Endless were the times it had been driven into him about the moment of holy revelation, the vision on the road or on top of a mountain that made the scales fall from the eyes. There was nothing divine about what struck Cale on top of the rise over Duffer’s Drift but it was a vision of the truth all the same. He could not afford to fail here.
His most desperate desire since he could remember thinking at all about anything was to be left alone. But now as he watched the Folk creeping towards the top of the hill he could see the failure of his greatest hope. If they took the hill they would be able to take the Drift. They would kill the Purgators and with them Cale’s ability to deliver to Bosco the power to keep him safe. But at the price of never being left alone. He could run away now but there were only Redeemers behind and Antagonists in front. He was five hundred miles away from what? Nothing like safety. To be alone anywhere in this world was to be isolated and vulnerable. Any peace and any quiet came at the pleasure of someone else. There was no corner, no crack, however small, where he could creep away from the world and please himself. The roof had to be earned, the food bought. He had to fight and keep fighting and if he stopped fighting he would drown. Wake up. March or die. March or die.

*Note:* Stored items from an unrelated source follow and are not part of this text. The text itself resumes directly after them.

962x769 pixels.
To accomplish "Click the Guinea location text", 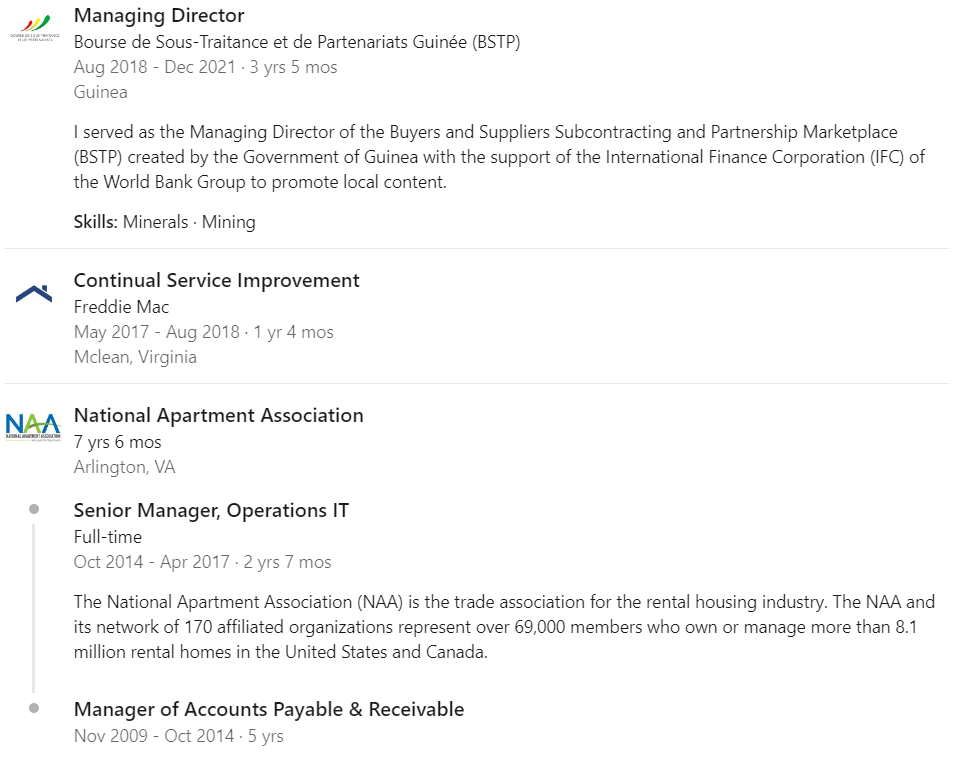I will 101,92.
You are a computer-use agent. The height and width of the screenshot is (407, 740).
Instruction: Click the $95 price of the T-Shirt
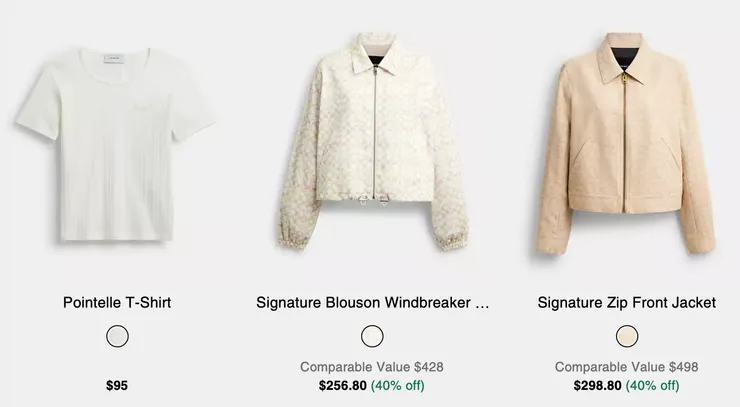[x=117, y=385]
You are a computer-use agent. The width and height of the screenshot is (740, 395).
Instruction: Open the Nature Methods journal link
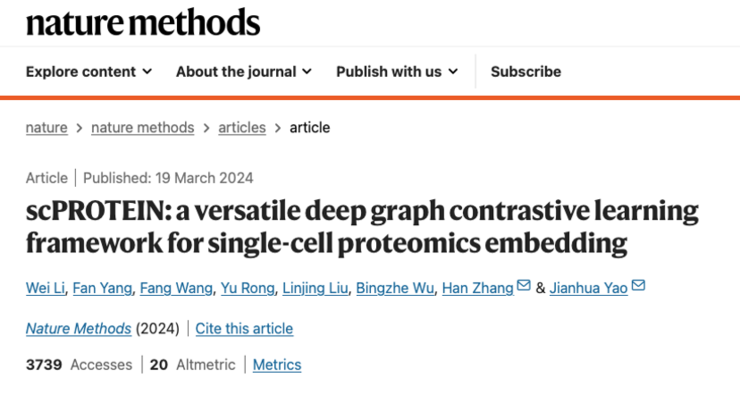(78, 328)
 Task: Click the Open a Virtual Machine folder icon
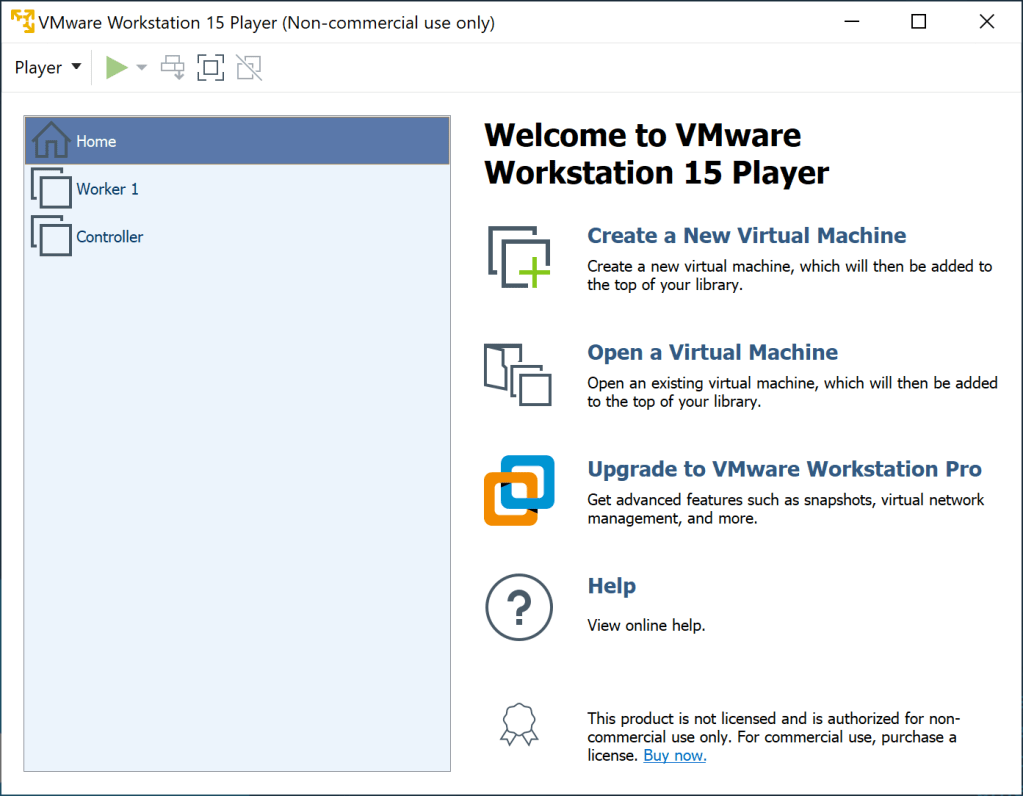(518, 375)
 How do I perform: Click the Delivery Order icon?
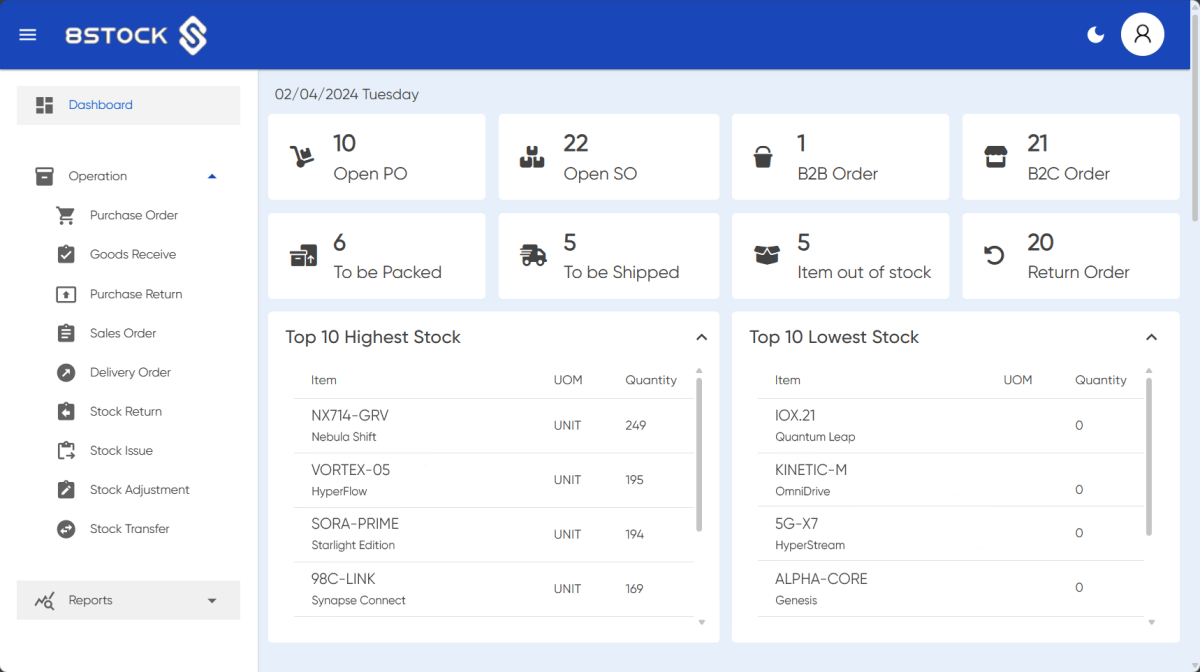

In Memphis he had made enemies as easily as breathing because he was stupid and made mistakes. The only people he knew and understood were Redeemers. Here he had some chance because he was one of them and he had a place. Everywhere else he was a child with a talent for being angry. He was as bound to the Purgators about to be annihilated in the Drift as much as if he loved and believed in every one of them. There was no choice and never had been. All this, realized in a fraction of the time it took to tell, flooded over him in a great deluge as if he had been standing below a great collapsing dam. And even as everything, heart and soul, cried out against it, he was on his feet and racing down the rise to the twenty Purgators waiting by their horses, ignorant of the disaster unfolding just out of sight.

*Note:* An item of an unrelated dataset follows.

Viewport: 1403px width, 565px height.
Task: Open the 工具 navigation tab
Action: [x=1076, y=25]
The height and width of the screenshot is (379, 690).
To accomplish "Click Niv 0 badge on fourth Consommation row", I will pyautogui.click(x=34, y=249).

Desperate to attack but needing to explain his plan, Cale started drawing the Drift in the dust and giving instructions as he did so.
‘Understand?’
They nodded.
‘Then you,’ he said, ‘repeat it back to me.’ The Purgators hesitated but returned a fair account of what Cale had told them. Cale repeated it again and mounted them.

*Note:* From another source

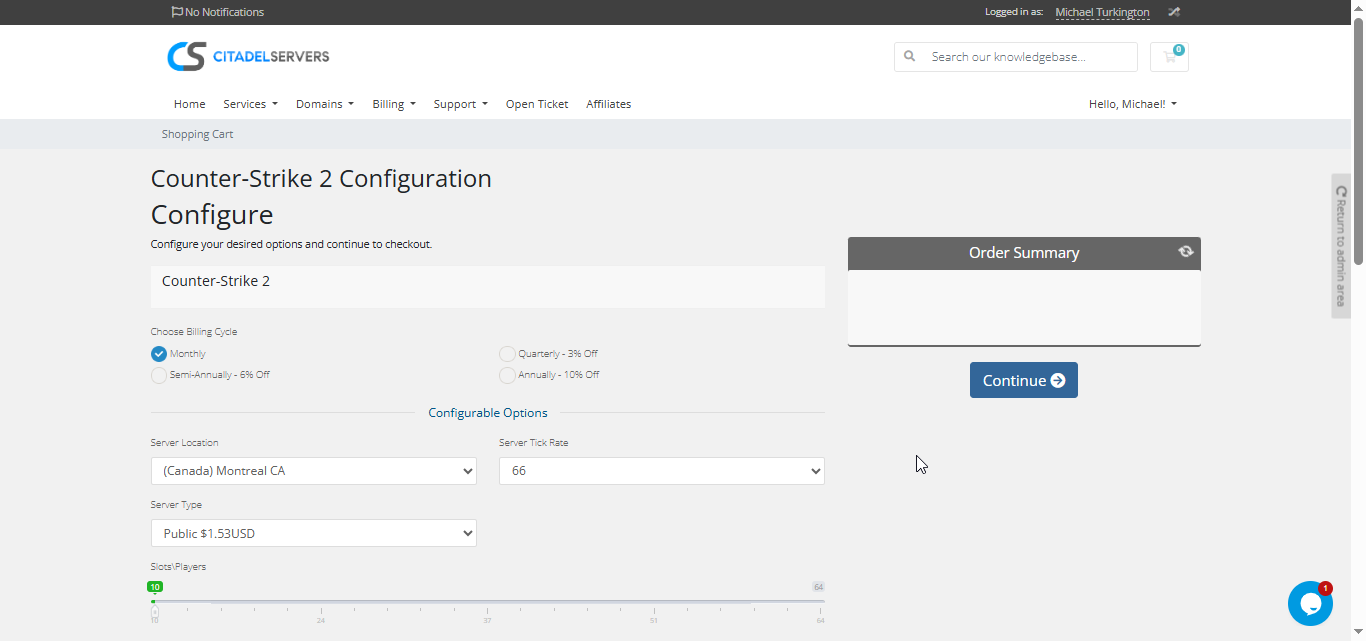Click the Slots\Players slider track
Viewport: 1366px width, 641px height.
pyautogui.click(x=487, y=602)
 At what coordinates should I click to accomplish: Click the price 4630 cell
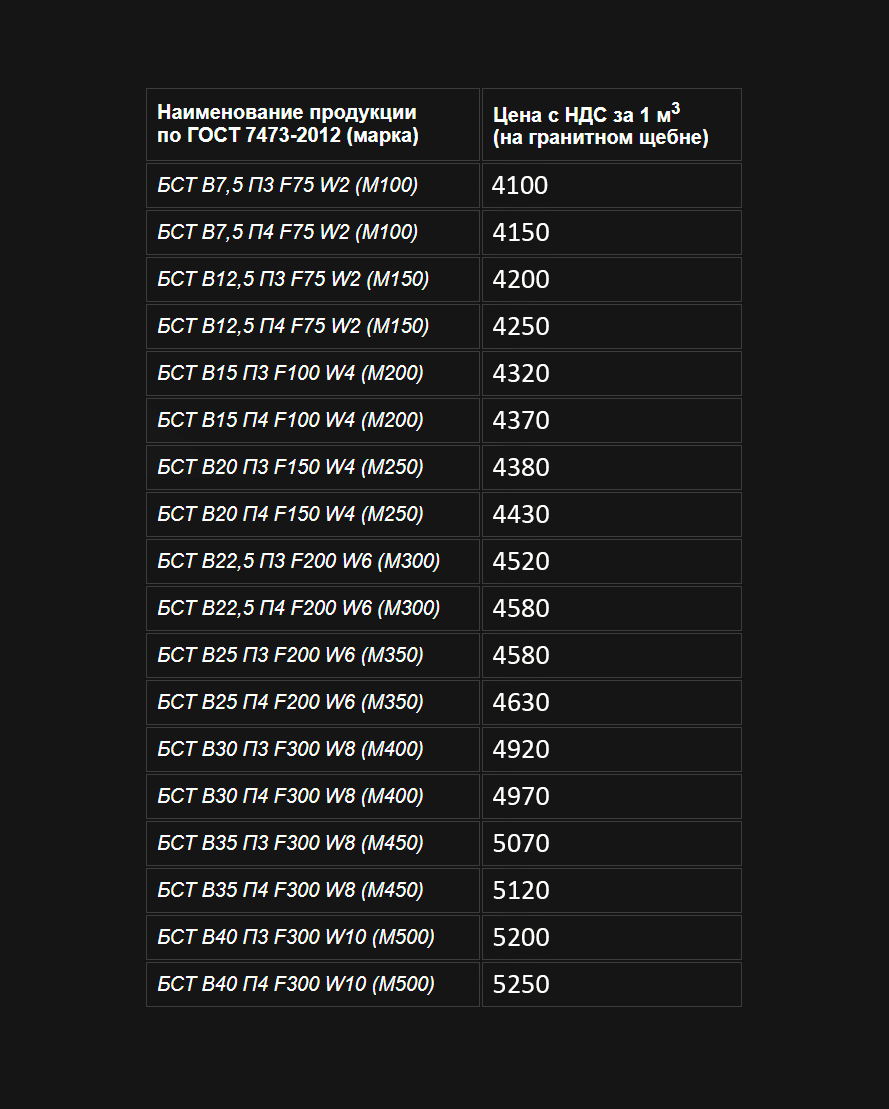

‘Succeed and you’ll be as good as saints to Redeemer Bosco.’ Longing to be cast out himself it had taken the dreadful vision on the rise to see that belonging was more to these men than life itself. He thought he had offered them escape from hideous death but it was more than that. If he had been an angel sent to pardon them and set them free in the world they would have been lost, wanderers without place or meaning. Their freedom would have been the freedom of a ghost.
As they rode in good order to the top of the rise watched by the bemused Hooke, Cale could feel the power of brotherhood and loyalty sweeping through them even in the teeth of their own death. Then they swept over the rise and were slowly raising their speed in line with Cale, faster towards the hill as the Folk were preparing their final rush towards the top, thoughts bent on the struggle ahead and no one thinking of the rear until the Purgators were only fifty yards behind and racing towards them. Now seen, the Purgators screamed for Saint this and Martyr that and then the slaughter began.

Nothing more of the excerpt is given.